Exercise requirements: Any picture in the data below should be skipped, while every line is repeated exactly.

Material shown:
--- --- ---
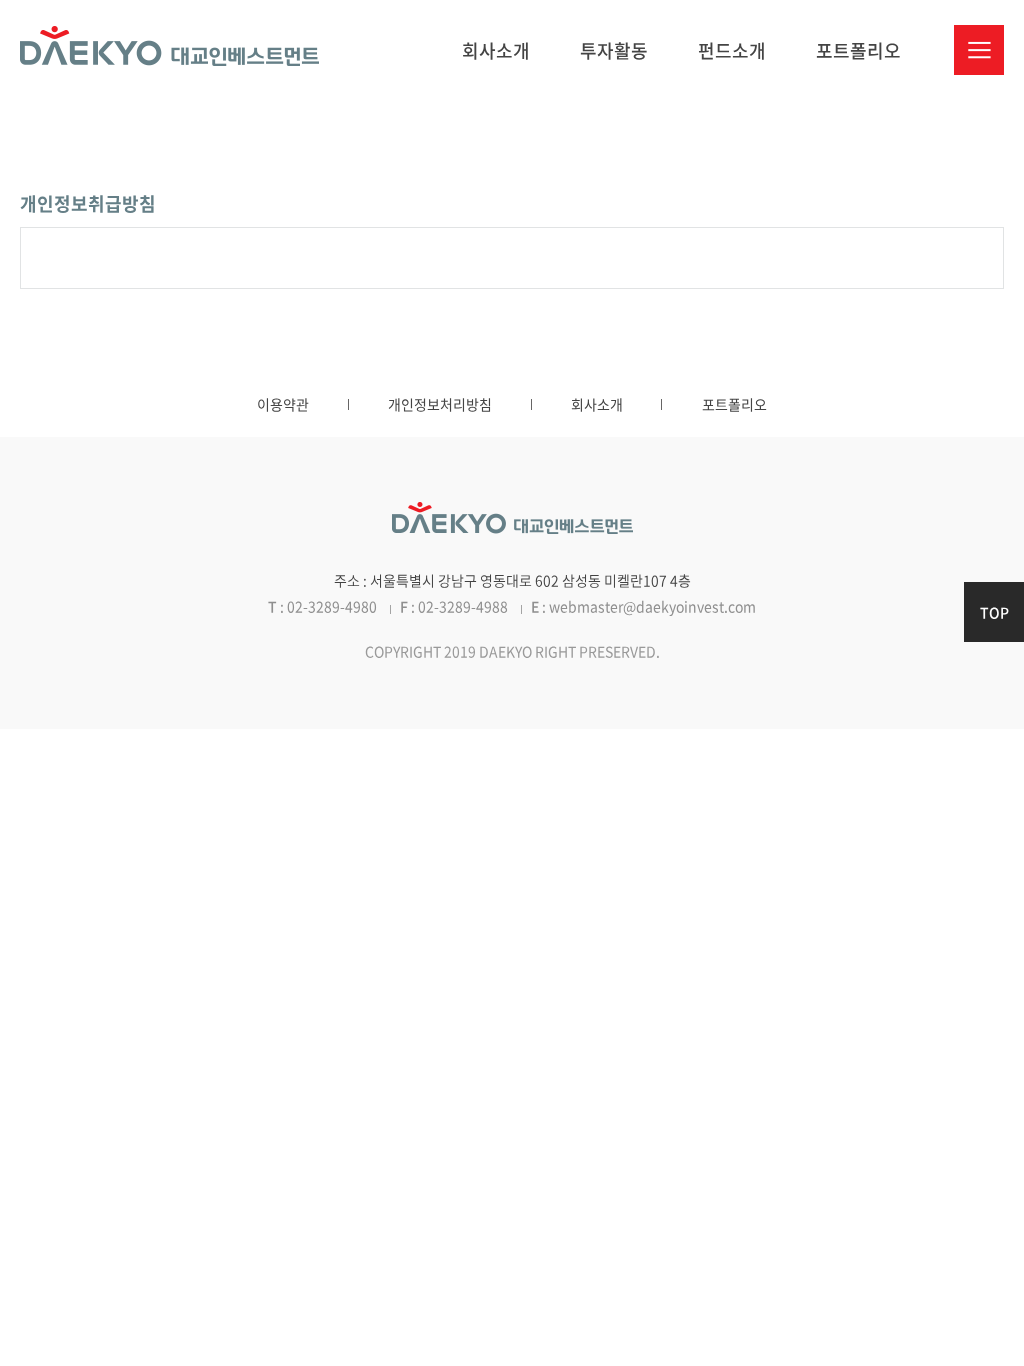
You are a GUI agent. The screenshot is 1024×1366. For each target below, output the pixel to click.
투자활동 (614, 50)
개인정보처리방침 (440, 404)
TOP (994, 612)
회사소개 (496, 50)
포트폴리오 (858, 50)
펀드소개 (732, 50)
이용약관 (283, 404)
--- --- ---
Answer to the exercise:
You are a GUI agent. The screenshot is 1024×1366. For each target below, output the pixel to click.
투자활동 (614, 50)
개인정보처리방침 (440, 404)
TOP (994, 612)
회사소개 (496, 50)
포트폴리오 (858, 50)
펀드소개 (732, 50)
이용약관 (283, 404)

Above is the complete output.